The frustration, he says, is that the majority of cops love what they do and are running from job to job. The few who can ruin it for the others should be kicked out.

The idea that cops are underfunded, underpaid and under-resourced is a myth. Victoria is now the biggest police force in Australia and has more hi-tech gear than James Bond.

All operational police will be equipped with tasers that Patton says will provide a non-lethal option that he believes will save lives. “Even producing a taser can de-escalate a situation.”

Decriminalising public drunkenness will create challenges, he says, insisting: “We don’t want to put people in cells just because they are drunk.”

New laws to stop meetings like these. Credit: Anthony Neste/HBO

A few years ago police locked up 22,000 drunks, but last year that figure dropped to 3500.

Forget the law for a minute and let’s look at the reality. A happy drunk was ignored or, if they were a bit of a nuisance, told to go home. An angry drunk would be given the chance to clear off and if they didn’t, they were put in a cell for a few hours. The philosophy is informally known as “lift home or lock them up”.
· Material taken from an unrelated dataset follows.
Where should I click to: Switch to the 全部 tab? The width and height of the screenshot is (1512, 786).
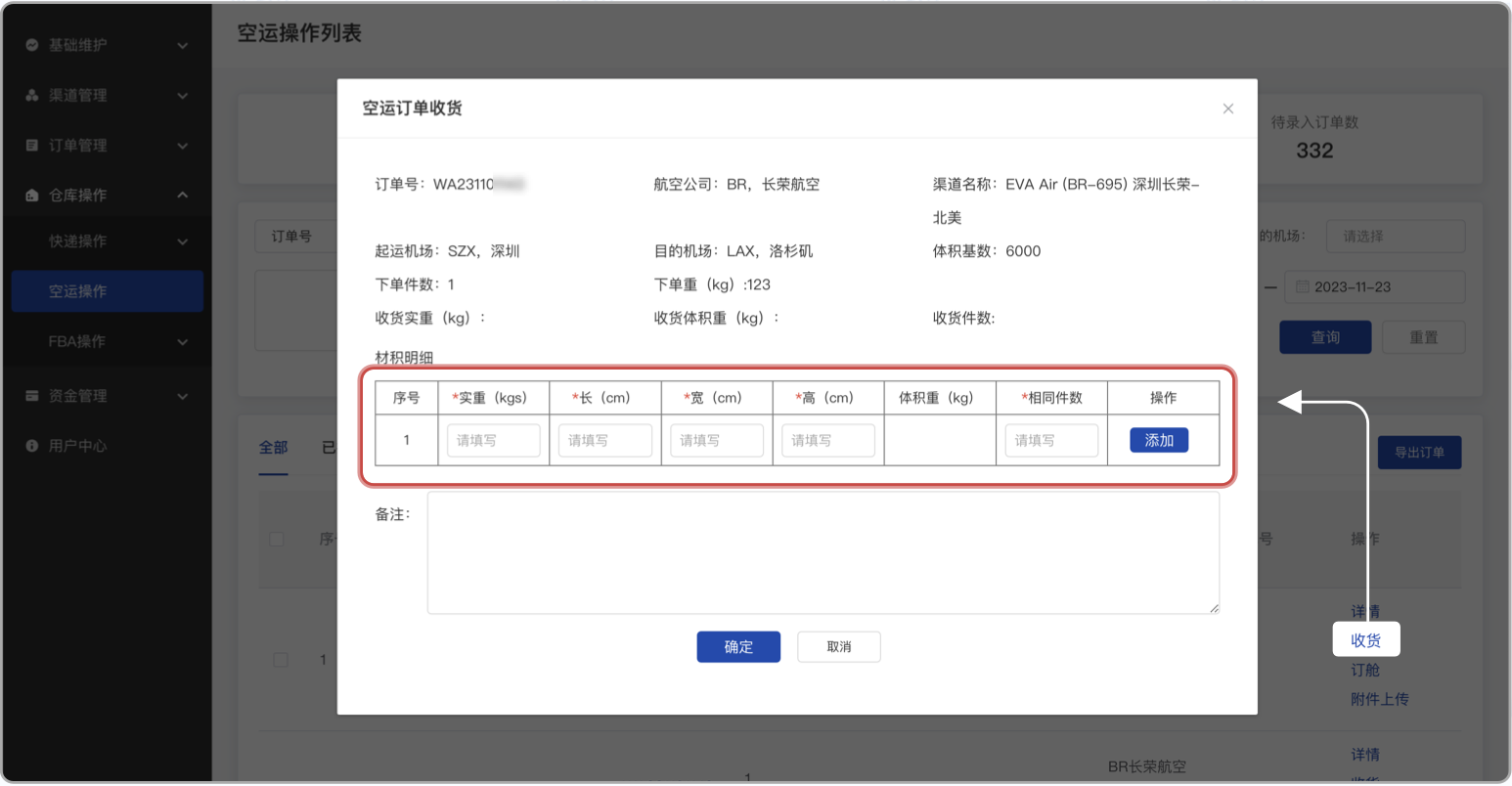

Under the new laws being drunk is not an offence but if you carry on like a pork chop (sorry vegans) you will likely be committing other offences that may justify a trip in a divvy van. “It will be tricky, but we will do the best we can,” says Patton.

There will be legal changes to assist police with that toothless tiger, the anti-criminal association law. Trumpeted by the government at the time as a game changer in disrupting serious organised crime, it will now be revamped.

As it stands serious crooks who associate face three years’ jail and fines of more than $50,000, but there are so many exceptions that not one person has been charged in the seven years the law has been on the books. “I am very hopeful there will be changes in this space, and it will become a key weapon in the future,” Patton says.

Outlaw bikies will be banned from wearing their colours, reflecting interstate laws.

One area keeping police off the road is dealing with paperwork – a problem of their own making. The fiasco surrounding barrister-turned-informer Nicola Gobbo has resulted in new disclosure rules. In short, police can no longer pick and choose what material they deem “relevant”, and must now disclose all material gathered in an investigation.

It is a nightmare that Patton hopes will eventually recede: “When lawyers have to deal with hundreds of boxes of material they will start making specific requests and not just go on fishing expeditions.”